**DATASET RECORDS**
=====

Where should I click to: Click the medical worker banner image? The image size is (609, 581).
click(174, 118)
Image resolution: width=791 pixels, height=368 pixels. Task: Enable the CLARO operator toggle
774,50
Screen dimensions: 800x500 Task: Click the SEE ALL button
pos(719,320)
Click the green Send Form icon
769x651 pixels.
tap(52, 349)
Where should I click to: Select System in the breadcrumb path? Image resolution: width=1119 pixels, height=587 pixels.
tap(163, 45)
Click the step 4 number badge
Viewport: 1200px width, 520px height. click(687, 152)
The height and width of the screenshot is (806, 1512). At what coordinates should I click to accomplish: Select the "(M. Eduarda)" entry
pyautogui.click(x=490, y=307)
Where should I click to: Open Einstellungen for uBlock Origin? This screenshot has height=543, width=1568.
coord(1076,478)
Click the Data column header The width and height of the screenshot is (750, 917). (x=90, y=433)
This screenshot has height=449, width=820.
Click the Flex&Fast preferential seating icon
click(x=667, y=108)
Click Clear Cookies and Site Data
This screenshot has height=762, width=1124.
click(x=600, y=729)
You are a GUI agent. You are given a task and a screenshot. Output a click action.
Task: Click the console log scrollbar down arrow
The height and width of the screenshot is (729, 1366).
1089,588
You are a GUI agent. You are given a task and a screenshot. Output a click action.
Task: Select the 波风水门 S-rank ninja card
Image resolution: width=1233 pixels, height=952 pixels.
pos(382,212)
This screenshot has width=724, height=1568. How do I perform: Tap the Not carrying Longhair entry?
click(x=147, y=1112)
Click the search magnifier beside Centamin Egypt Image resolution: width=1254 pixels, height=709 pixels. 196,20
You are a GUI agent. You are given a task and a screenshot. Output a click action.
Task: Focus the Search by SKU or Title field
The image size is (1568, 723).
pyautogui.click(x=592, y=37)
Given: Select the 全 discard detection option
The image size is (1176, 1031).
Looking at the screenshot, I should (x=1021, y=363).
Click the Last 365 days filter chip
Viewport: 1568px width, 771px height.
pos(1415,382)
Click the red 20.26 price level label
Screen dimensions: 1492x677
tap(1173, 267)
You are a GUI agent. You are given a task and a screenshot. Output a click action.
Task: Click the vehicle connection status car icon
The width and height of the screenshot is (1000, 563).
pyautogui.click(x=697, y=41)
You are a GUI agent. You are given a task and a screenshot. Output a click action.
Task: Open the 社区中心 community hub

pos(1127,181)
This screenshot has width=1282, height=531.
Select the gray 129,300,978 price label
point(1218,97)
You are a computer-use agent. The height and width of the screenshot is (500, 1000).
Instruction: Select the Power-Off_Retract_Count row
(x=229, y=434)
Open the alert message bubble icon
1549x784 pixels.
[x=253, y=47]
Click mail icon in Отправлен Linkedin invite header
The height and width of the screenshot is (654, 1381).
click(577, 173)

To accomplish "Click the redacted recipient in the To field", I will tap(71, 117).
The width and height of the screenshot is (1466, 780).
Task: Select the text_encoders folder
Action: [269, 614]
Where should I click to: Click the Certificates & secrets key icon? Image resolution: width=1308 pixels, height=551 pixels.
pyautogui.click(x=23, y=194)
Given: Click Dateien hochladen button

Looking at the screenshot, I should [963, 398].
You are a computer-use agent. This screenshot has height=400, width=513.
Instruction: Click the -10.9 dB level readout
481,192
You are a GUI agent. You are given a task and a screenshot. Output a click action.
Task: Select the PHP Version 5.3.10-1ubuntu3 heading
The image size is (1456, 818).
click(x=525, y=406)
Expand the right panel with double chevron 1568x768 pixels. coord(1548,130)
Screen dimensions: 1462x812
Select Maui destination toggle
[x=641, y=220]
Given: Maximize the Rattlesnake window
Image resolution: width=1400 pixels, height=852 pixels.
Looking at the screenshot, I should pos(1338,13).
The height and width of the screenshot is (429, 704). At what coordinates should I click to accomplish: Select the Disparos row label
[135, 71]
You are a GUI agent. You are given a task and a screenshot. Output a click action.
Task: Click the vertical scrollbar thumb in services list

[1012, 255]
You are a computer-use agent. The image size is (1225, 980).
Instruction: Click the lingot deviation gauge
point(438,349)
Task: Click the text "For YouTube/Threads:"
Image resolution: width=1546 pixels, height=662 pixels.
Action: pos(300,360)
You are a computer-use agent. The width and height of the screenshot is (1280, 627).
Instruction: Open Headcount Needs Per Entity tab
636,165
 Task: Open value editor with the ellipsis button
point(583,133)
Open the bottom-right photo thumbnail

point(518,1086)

=====

**REQUIREMENT**
Return the whole listing, word for word.

**RESPONSE**
Where should I click to: Click the medical worker banner image? The image size is (609, 581).
click(174, 118)
Image resolution: width=791 pixels, height=368 pixels. Task: Enable the CLARO operator toggle
774,50
Screen dimensions: 800x500 Task: Click the SEE ALL button
pos(719,320)
Click the green Send Form icon
769x651 pixels.
tap(52, 349)
Where should I click to: Select System in the breadcrumb path? Image resolution: width=1119 pixels, height=587 pixels.
tap(163, 45)
Click the step 4 number badge
Viewport: 1200px width, 520px height. click(687, 152)
The height and width of the screenshot is (806, 1512). At what coordinates should I click to accomplish: Select the "(M. Eduarda)" entry
pyautogui.click(x=490, y=307)
Where should I click to: Open Einstellungen for uBlock Origin? This screenshot has height=543, width=1568.
coord(1076,478)
Click the Data column header The width and height of the screenshot is (750, 917). (x=90, y=433)
This screenshot has height=449, width=820.
Click the Flex&Fast preferential seating icon
click(x=667, y=108)
Click Clear Cookies and Site Data
This screenshot has height=762, width=1124.
click(x=600, y=729)
You are a GUI agent. You are given a task and a screenshot. Output a click action.
Task: Click the console log scrollbar down arrow
The height and width of the screenshot is (729, 1366).
1089,588
You are a GUI agent. You are given a task and a screenshot. Output a click action.
Task: Select the 波风水门 S-rank ninja card
Image resolution: width=1233 pixels, height=952 pixels.
pos(382,212)
This screenshot has width=724, height=1568. How do I perform: Tap the Not carrying Longhair entry?
click(x=147, y=1112)
Click the search magnifier beside Centamin Egypt Image resolution: width=1254 pixels, height=709 pixels. 196,20
You are a GUI agent. You are given a task and a screenshot. Output a click action.
Task: Focus the Search by SKU or Title field
The image size is (1568, 723).
pyautogui.click(x=592, y=37)
Given: Select the 全 discard detection option
The image size is (1176, 1031).
Looking at the screenshot, I should (x=1021, y=363).
Click the Last 365 days filter chip
Viewport: 1568px width, 771px height.
pos(1415,382)
Click the red 20.26 price level label
Screen dimensions: 1492x677
tap(1173, 267)
You are a GUI agent. You are given a task and a screenshot. Output a click action.
Task: Click the vehicle connection status car icon
The width and height of the screenshot is (1000, 563).
pyautogui.click(x=697, y=41)
You are a GUI agent. You are given a task and a screenshot. Output a click action.
Task: Open the 社区中心 community hub

pos(1127,181)
This screenshot has width=1282, height=531.
Select the gray 129,300,978 price label
point(1218,97)
You are a computer-use agent. The height and width of the screenshot is (500, 1000).
Instruction: Select the Power-Off_Retract_Count row
(x=229, y=434)
Open the alert message bubble icon
1549x784 pixels.
[x=253, y=47]
Click mail icon in Отправлен Linkedin invite header
The height and width of the screenshot is (654, 1381).
click(577, 173)

To accomplish "Click the redacted recipient in the To field", I will tap(71, 117).
The width and height of the screenshot is (1466, 780).
Task: Select the text_encoders folder
Action: [269, 614]
Where should I click to: Click the Certificates & secrets key icon? Image resolution: width=1308 pixels, height=551 pixels.
pyautogui.click(x=23, y=194)
Given: Click Dateien hochladen button

Looking at the screenshot, I should [963, 398].
You are a computer-use agent. This screenshot has height=400, width=513.
Instruction: Click the -10.9 dB level readout
481,192
You are a GUI agent. You are given a task and a screenshot. Output a click action.
Task: Select the PHP Version 5.3.10-1ubuntu3 heading
The image size is (1456, 818).
click(x=525, y=406)
Expand the right panel with double chevron 1568x768 pixels. coord(1548,130)
Screen dimensions: 1462x812
Select Maui destination toggle
[x=641, y=220]
Given: Maximize the Rattlesnake window
Image resolution: width=1400 pixels, height=852 pixels.
Looking at the screenshot, I should pos(1338,13).
The height and width of the screenshot is (429, 704). At what coordinates should I click to accomplish: Select the Disparos row label
[135, 71]
You are a GUI agent. You are given a task and a screenshot. Output a click action.
Task: Click the vertical scrollbar thumb in services list

[1012, 255]
You are a computer-use agent. The image size is (1225, 980).
Instruction: Click the lingot deviation gauge
point(438,349)
Task: Click the text "For YouTube/Threads:"
Image resolution: width=1546 pixels, height=662 pixels.
Action: pos(300,360)
You are a computer-use agent. The width and height of the screenshot is (1280, 627).
Instruction: Open Headcount Needs Per Entity tab
636,165
 Task: Open value editor with the ellipsis button
point(583,133)
Open the bottom-right photo thumbnail

point(518,1086)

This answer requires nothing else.